My strategy for approaching this was first to identify the start index of each window, sum each each window, then find which sums are increments compared to the one before.

Counting the windows

The first part of this strategy appears easy enough by finding the length of the input, subtracting two as there will be two less windows than number of entries in the list, then making use of the range function to create a new list containing just the start indices of each window.

  
  window_start_indexes = range(length(local.input_as_number_list) - 2)
  

Using the example input this results in the following list

  
  0
  1
  2
  3
  4
  5
  6
  7

Sum the windows

Now I can use a for expression to iterate over the list of start indexes, lookup the corresponding value in the input list, and the two following values and sum them into a new list, like so;

  
  window_sums = [for i in local.window_start_indexes : sum([
    local.input_as_number_list[i],
    local.input_as_number_list[i + 1],
    local.input_as_number_list[i + 2],
  ])]
  

Rinse and repeat

At this point I now have a new list of numbers and can run the same logic on it as I did for the first part;

  
  window_increased_or_not = [for i, v in local.window_sums :
    i == 0 ? "" : (v - local.window_sums[i - 1] > 0 ? "increased" : "")
  ]
  output_2 = length(compact(local.window_increased_or_not))

Computer says no

While my solution worked fine on the small example input, when I tested on the real input file terraform gave me a little surprise;

  
  $ terraform refresh
  ╷
  │ Error: Error in function call
  │ 
  │   on main.tf line 20, in locals:
  │   20:   window_start_indexes = range(length(local.input_as_number_list) - 2)
  │     ├────────────────
  │     │ local.input_as_number_list is tuple with 2000 elements
  │ 
  │ Call to function "range" failed: more than 1024 values were generated; either decrease the difference between start and end
  │ or use a smaller step.
  ╵

Investigating the documentation it says

Terraform imposes an artificial limit of 1024 numbers in the resulting sequence in order to avoid unbounded memory usage

Which is unfortunate as the input file contains 2000 numbers so I need a list of 1998 start indices.

But wait, there’s more!

While this artificial limit makes sense to implement, it was quite confusing to stumble upon in the moment, as I already have a list containing 2000 numbers in memory from the parsing of the file. Why shouldn’t I be able to generate a list with 1998 numbers?

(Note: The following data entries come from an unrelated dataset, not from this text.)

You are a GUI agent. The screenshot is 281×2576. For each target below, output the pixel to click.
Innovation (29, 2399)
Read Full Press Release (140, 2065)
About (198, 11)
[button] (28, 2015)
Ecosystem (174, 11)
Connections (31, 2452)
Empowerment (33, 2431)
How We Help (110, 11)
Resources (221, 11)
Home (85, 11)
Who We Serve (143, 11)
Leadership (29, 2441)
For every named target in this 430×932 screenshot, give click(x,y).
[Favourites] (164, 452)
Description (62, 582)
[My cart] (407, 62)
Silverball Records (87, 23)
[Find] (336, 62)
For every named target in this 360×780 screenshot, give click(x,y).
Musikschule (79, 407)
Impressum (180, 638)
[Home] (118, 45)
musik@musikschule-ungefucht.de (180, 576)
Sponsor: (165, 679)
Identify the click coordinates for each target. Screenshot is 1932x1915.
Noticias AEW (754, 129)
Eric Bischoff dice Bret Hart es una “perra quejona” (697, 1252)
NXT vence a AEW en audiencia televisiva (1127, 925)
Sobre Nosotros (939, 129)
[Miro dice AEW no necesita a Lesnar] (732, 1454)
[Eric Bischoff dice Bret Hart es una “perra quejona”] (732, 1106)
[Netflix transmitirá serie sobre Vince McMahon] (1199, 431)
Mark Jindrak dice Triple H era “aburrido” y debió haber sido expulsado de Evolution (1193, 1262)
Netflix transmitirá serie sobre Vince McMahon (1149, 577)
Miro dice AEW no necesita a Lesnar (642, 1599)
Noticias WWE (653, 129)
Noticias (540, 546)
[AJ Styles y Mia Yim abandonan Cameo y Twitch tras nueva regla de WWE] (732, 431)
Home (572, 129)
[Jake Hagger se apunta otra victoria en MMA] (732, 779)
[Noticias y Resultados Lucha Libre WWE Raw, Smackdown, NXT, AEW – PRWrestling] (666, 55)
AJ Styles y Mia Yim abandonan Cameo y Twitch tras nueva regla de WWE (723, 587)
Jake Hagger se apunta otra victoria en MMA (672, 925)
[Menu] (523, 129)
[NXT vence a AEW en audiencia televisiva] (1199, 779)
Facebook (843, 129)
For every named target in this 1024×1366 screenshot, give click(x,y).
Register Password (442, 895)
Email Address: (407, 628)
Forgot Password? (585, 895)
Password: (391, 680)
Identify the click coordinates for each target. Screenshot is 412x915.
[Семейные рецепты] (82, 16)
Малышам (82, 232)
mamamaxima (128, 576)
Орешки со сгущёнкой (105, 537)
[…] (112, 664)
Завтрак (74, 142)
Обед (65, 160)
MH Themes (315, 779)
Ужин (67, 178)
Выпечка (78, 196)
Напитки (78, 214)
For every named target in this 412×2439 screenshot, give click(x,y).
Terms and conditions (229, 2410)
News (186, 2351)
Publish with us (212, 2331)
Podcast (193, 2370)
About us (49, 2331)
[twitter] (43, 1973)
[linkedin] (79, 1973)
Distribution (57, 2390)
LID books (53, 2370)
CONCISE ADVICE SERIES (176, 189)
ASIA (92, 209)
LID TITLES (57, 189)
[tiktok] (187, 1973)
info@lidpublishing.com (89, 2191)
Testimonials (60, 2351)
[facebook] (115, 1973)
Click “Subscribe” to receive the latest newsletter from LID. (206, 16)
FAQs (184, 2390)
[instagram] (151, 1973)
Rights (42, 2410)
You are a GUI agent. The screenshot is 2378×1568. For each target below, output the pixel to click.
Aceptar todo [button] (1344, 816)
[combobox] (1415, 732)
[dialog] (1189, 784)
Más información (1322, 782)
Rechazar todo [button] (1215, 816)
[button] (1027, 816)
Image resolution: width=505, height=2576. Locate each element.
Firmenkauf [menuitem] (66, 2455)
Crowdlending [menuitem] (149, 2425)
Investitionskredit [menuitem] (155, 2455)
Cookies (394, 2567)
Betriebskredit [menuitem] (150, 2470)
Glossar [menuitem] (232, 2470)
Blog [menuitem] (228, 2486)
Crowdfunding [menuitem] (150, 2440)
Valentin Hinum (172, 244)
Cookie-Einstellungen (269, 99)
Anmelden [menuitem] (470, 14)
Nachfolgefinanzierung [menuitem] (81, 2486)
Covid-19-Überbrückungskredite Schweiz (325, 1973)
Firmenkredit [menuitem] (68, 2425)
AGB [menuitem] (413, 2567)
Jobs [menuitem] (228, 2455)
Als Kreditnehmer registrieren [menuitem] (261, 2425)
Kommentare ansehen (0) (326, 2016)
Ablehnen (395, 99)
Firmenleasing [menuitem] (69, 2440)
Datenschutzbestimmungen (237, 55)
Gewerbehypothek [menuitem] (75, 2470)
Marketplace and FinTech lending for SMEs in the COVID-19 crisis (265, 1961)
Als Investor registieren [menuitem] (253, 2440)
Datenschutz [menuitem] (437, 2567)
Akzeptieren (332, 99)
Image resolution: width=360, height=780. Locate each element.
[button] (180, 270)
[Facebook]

This realisation got me wondering if I can use the existing list to generate the start index list instead of using the range function. So first I use slice to create a list containing only the first 1998 values;

  
  window_start_values = slice(
    local.input_as_number_list,
    0,
    length(local.input_as_number_list) - 2
  )

But I only want the indexes, not the actual values. I can use another for expression for that, only returning the index for each value;

  
  window_start_indexes = [for i, v in local.window_start_values : i]

We’re back in business

With that last change Terraform finally spits out the correct answers

$ terraform refresh
╷
│ Warning: Empty or non-existent state
│ 
│ There are currently no resources tracked in the state, so there is nothing to refresh.
╵

Outputs:

output_1 = 1139
output_2 = 1103

I’m not sure how useful this trick will be in the future, but it was fun to break out of the artificial limits imposed by Terraform’s range function.